'On the road to understanding F-Bounded Polymorphism

Before even getting to F-bounded Polymorphism there is construction that underpin it that i already have a hard time to understand.

trait Container[A]
trait Contained extends Container[Contained]

That construction which seem to be a trivial object oriented thing to do as it also exist in java, is already slightly puzzling me.

The issue is that when i see this trait Contained extends Container[Contained] it feels like an infinite type recursion to me.

When we define the type List even tho we have Cons[A](a:A, tail:List[A]), we also have case object Nil. So the recursion can end with Nil.

But here, i don't understand how we are not in an infinite recursion ? And why it works.

Can someone care to un-confused me about it ? Or if there is any documentation, blog, or whatever can explain how this works, or maybe is implemented.



Solution 1:[1]

I think your question is driven by confusion about the meaning of the term recursive type and the difference between kind, type, and class.

Lets first address the recursive type. Sometimes people mis-use recursive type to actually mean that this type corresponds to a data structure which recursively contains itself.

Following Tree is a recursive data strcuture but not a recursive type,

trait Tree[+A]

case class NonEmptyNode[A](value: A, left: Tree[A], right: Tree[A]) extends Tree[A]
case object EmptyNode extends Tree[Nothing]

Whereas, something like following is not a recursive data strcuture but it's a recursive type.

trait Mergeable[+A]

class A(val i: Int) extends Mergeable[A]

Interestingly, this is also related to the "importance" of some debated features of many modern languages - null and mutability.

So, lets say you were one of the designers of an Java language (back in early 2000's) and wanted to empower your users by adding support for generic programming.

You expect your users to be able to define generic contracts for their classes. For example, a contract for mergable classes.

public abstract class Mergable<A> {
    public A merge(A other)
}

Which is perfectly fine. But, this also opens the door for something like following

public abstract class HasBrother<A> {
    public A brother;
}

public class Human extends HasBrother<Human> {
    public Human brother;

    public Human(Human brother) {
        this.brother = brother;
    }
}

And this is where the problem starts. How will you ever be able to create an instance of Human ?
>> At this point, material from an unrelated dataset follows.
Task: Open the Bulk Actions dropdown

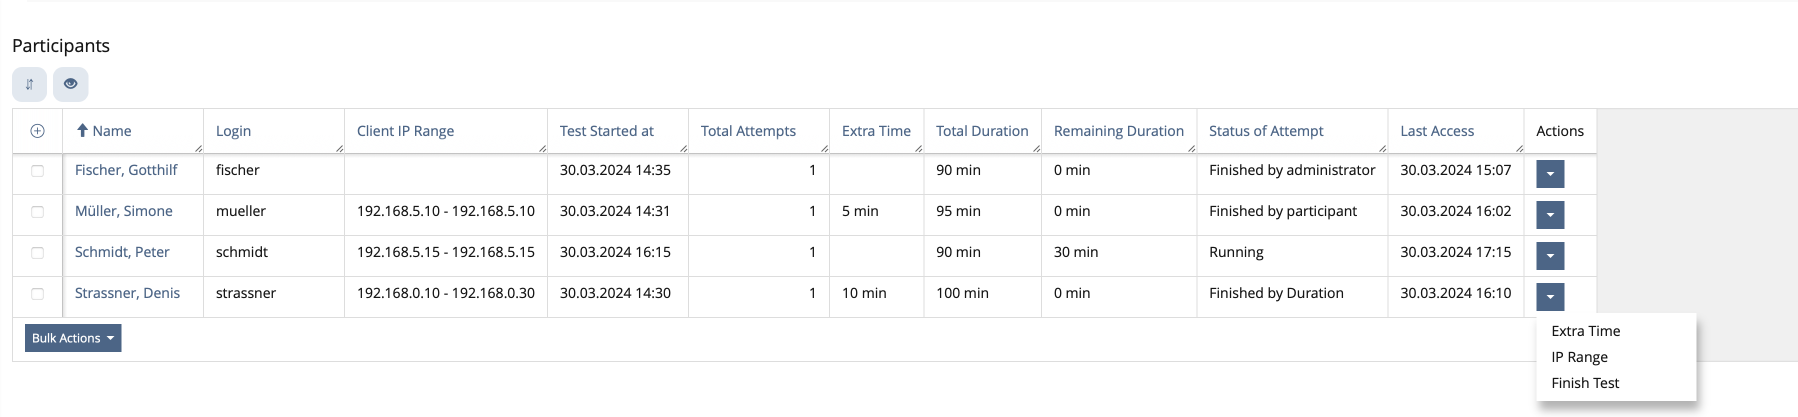Action: (73, 338)
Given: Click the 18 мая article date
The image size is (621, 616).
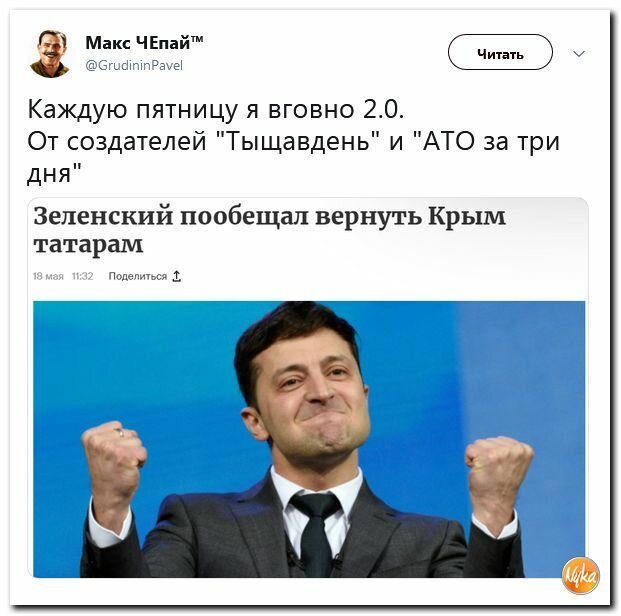Looking at the screenshot, I should coord(48,276).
But they had an "awesome" solution for it. Just use null and keep the brother mutable (don't use final).

Human h1 = new Human(null);
Human h2 = new Human(null);

h1.brother = h2;
h2.brother = h1;

But scala.collection.immutable.List (and the Tree created above) data strcuture in Scala is very similar to this. And we don't like null and mutability.

This is possible in Scala only due to support for type parameter variance and the special bottom type called Nothing.
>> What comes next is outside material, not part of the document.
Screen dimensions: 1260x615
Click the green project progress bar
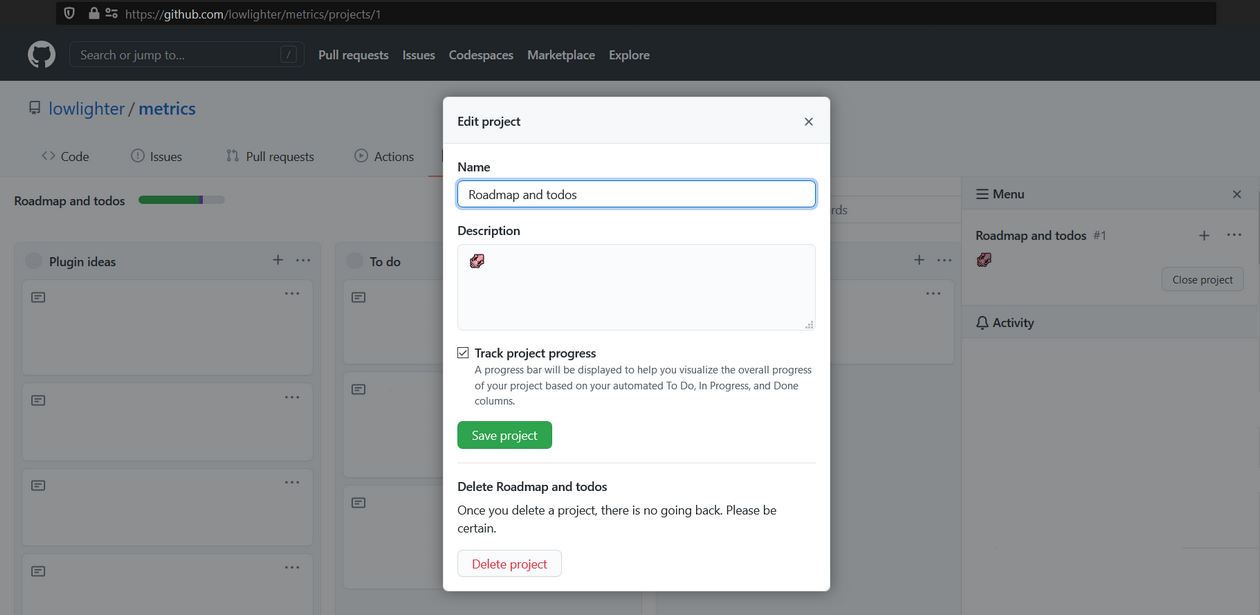pos(172,199)
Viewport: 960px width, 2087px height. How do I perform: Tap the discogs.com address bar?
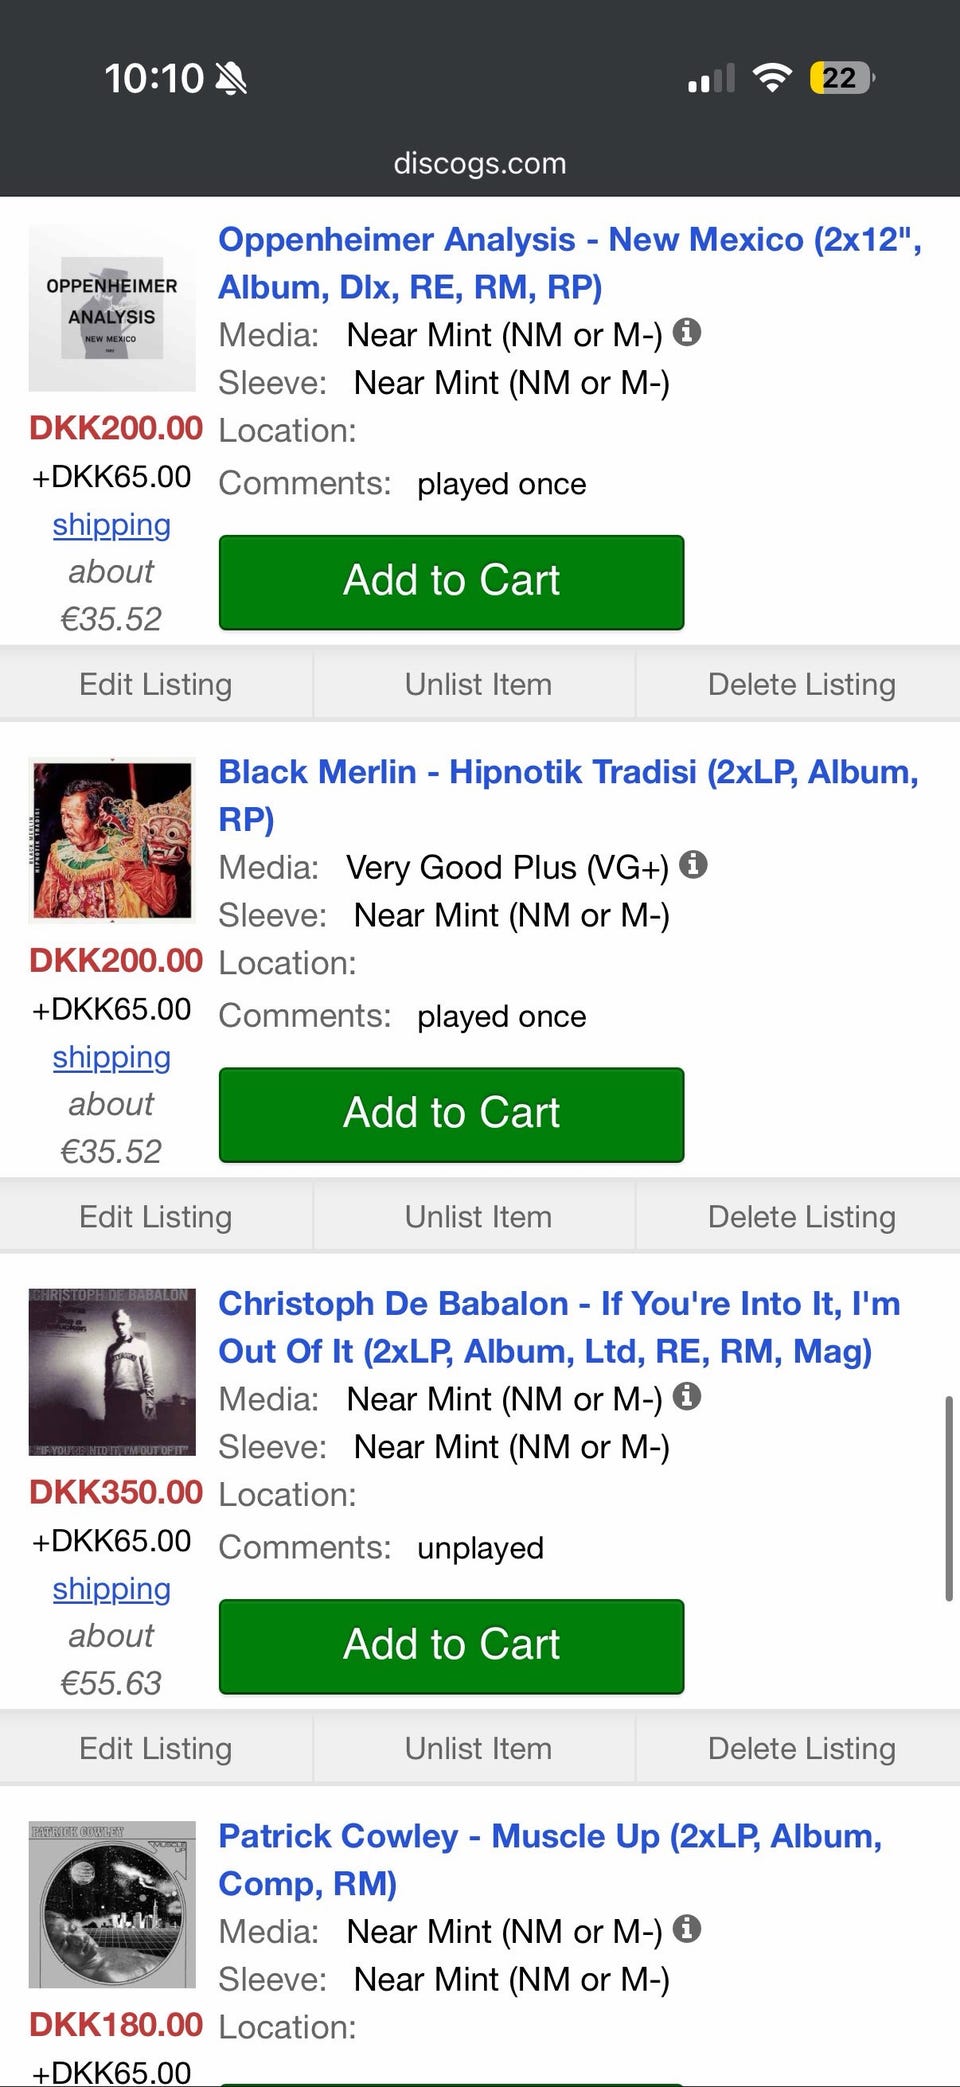coord(480,163)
Now, lets talk about kind, type and class.

type can be thought as a defined contract.

class can be thought as the runtime implementation of the above contract.
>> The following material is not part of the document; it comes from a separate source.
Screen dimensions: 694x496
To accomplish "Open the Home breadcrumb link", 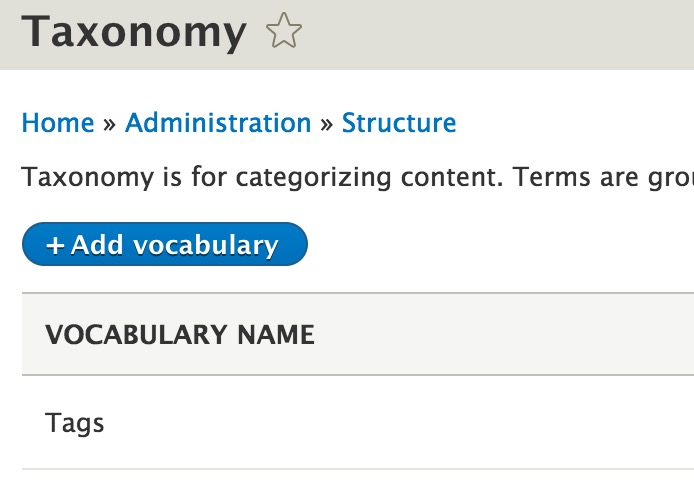I will point(58,123).
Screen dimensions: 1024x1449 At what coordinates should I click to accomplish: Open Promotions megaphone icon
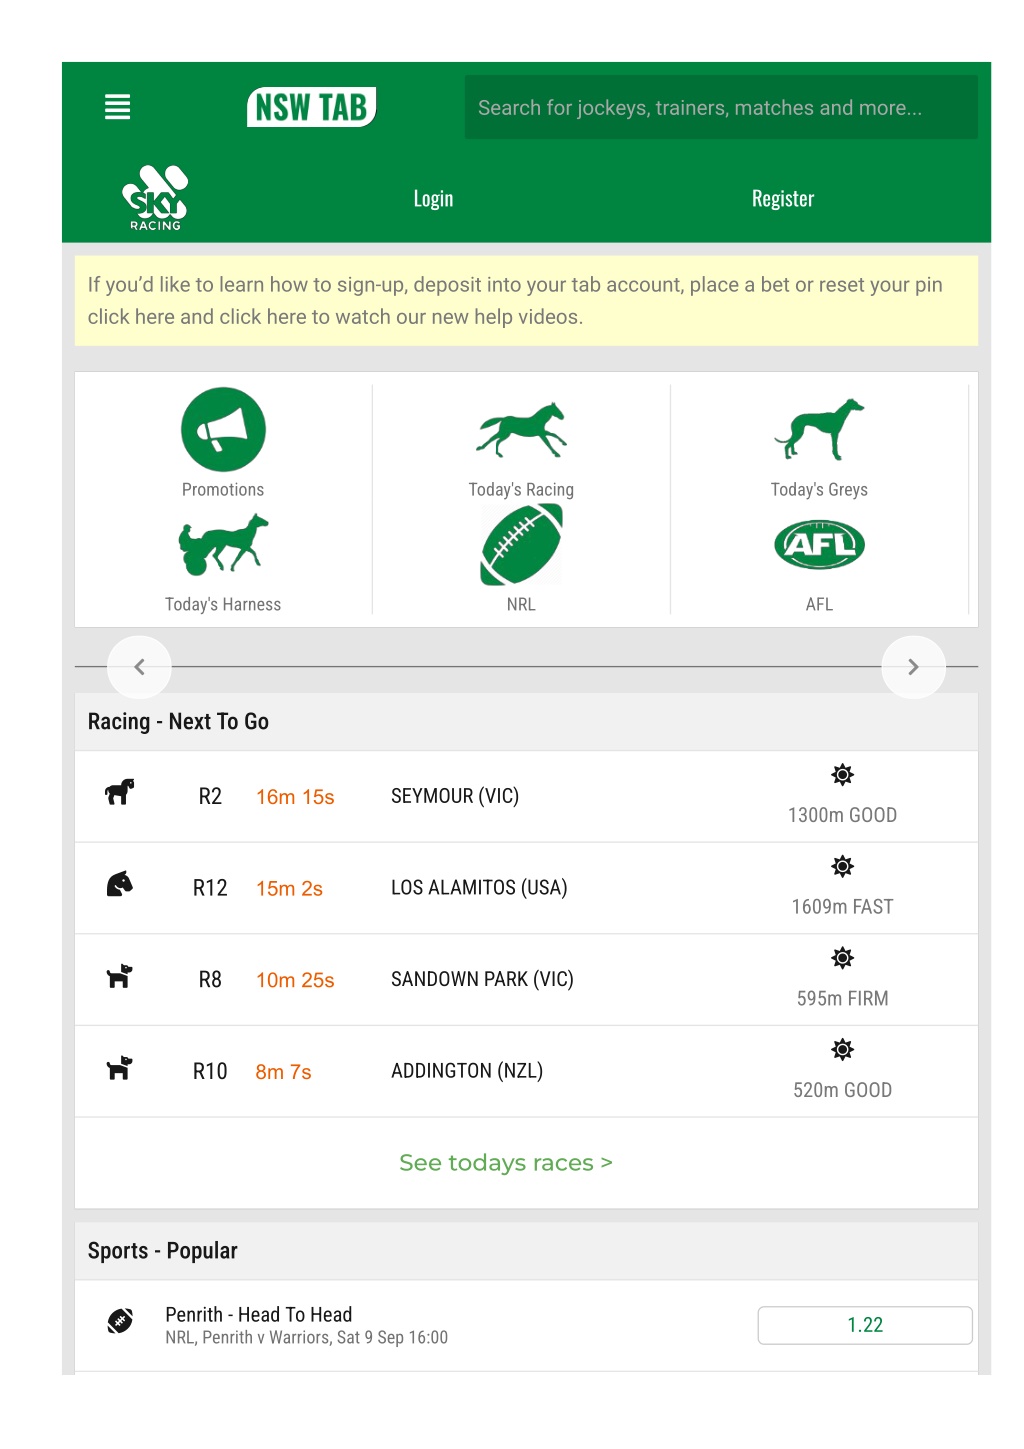(x=223, y=429)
kind is actually a type constructor. It needs a type parameter to construct the type.

Lets take following List as an example,

trait MyList[+A]

class MyNil extends MyList[Nothing]
class MyCons[A](val value: A, val tail: MyList[A]) extends MyList[A]

Note :: I am intentionally not using case object or case class to avoid the confusions caused by companion objects.

Here,

kind for MyList is F[+A].

kind for MyCons is F[+A].

kind for MyNil is A.

MyList has no corresponding type, but it has a corresponding class MyList.

MyCons has no corresponding type, but it has a corresponding class MyCons.

MyNil has a corresponding type MyNil and a corresponding class MyNil.

These corresponding type (available at only compile-time in most languages) and class (which exist at run-time) are bound to variables when they are created.

In val l: MyCons[Int] = new MyCons(1, new MyNil), l will have type MyCons[Int] and runtime class MyCons (which will be an instance of Class[_ <: MyCons[Int]]).

But, in val l: MyList[Int] = new MyCons(1, new MyNil), l will have type MyList[Int] and run-time class MyCons (which will be an instance of Class[_ <: MyList[Int]]).


Now, lets talk about the actual recursive types? We said earlier that a recursive type looks like following,

trait Mergeable[+A]

class Abc extends Mergeable[Abc]

But saying that the above is a recursive type is kind of wrong. It is more accurate to say that Mergeable is a kind which can result in recursive types.

val abc: Abc = new Abc
// type - Abc; class - Abc (Class[_ <: Abc])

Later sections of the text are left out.